The soul that can safely approach God’s Holiness is one that is not haughty or proud, self-important or presumptuous, but one that is humble before God. Such a soul seeks good things for others, even for those who do not belong to their religion. They will tell themselves, “Your ways, my Sovereign Yahveh, are the standard by which I am to behave.”

There are self-centred people who think that they decide their own proper values and standards – that they decide what is good and bad themselves, what is correct and incorrect, or what is acceptable from a religious person, while ignoring all the compassionate and just values, principles and standards that God has already given us. If you bring disrepute to God’s Name, and by your very words and actions, make others hate God and despise religion, then coming into God’s Presence with head held high and face defiantly proud, is just like walking into a nuclear furnace to have your body destroyed by nuclear radiation.

What are the real-world signs of coming into the presence of God’s Glory with arrogance and defiance

An unrepentant person who tries to approach the Holiness of God, risks being harmed by it. It’s one thing to say this and believe it; it’s another to actually know what this means in real life – what are the signs of this harm?
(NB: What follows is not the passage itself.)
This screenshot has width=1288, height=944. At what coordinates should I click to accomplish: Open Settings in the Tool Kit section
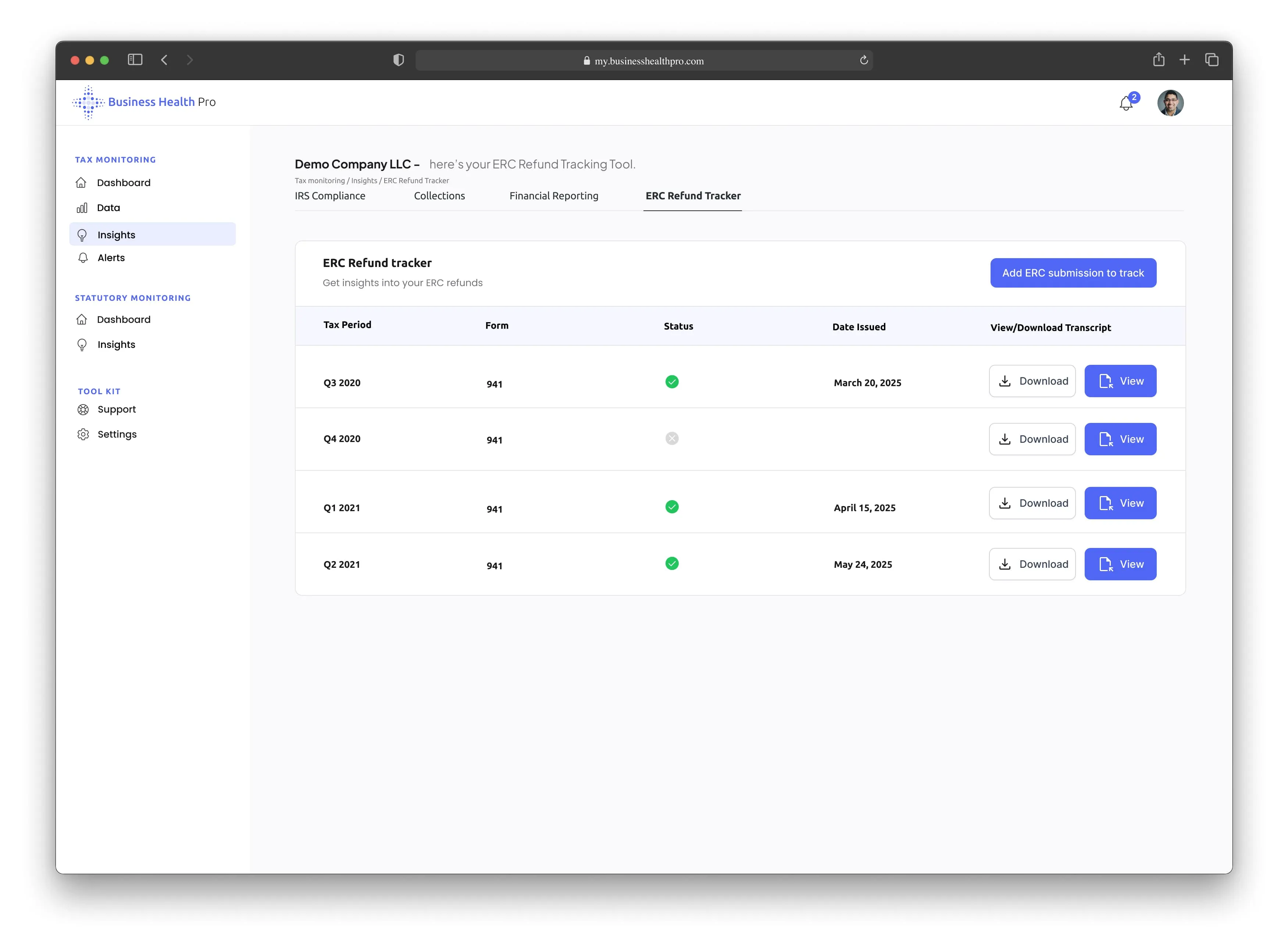pyautogui.click(x=117, y=434)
You may have met someone who claims to be religious, and yet they constantly judge others, refuse kindness or help to certain groups of people they disapprove of; or they become obsessed with the rules and regulations of religion, while ignoring the true heart and just principles of their faith; these are the people who dared to approach God’s Holiness, while denying to themselves or to God that their wrongdoings were even any kind of fault at all.

These are the kind of people who keep a demeanour and mindset that denies others the right to enter the kingdom of God, but neither are they able to enter the kingdom of God themselves. They exclude people from God’s love, and turn religion into something that is angry, hurtful, burdensome, punitive and ultimately, destructive. Turning religion into this, desecrates the Holiness of God, but they continue in their offence – they continue trying to approach God while staunchly maintaining their intransigent ways; they proudly show how faithfully devoted to God they are, and all the while, more and more of their goodness gets burnt away; it is a vicious cycle that they refuse to see or acknowledge.

Summary

Torah is essentially a way of life that allows the holiness and Glory of Yahveh to dwell among us and within us, without harming us. It gives us a holy way of life that tells us about the ethics of good governance and good business. It tells us about the way of managing the Land and our environment, and the ethics that underpin our lives – it appends the laws of a nation, to the ethics of the individual soul. Torah is a protection for the poorest and the least of society; it is a protection for the weak against the strong; it is a liberation for those in bondage and exploitation.

Torah-living is about bringing the Presence of Yahveh into your personal life. God is not ‘up there’, while we are ‘down here’. Yahveh is present in the souls of those who love Yahveh, and Torah-living helps us to really feel this and experience this for ourselves.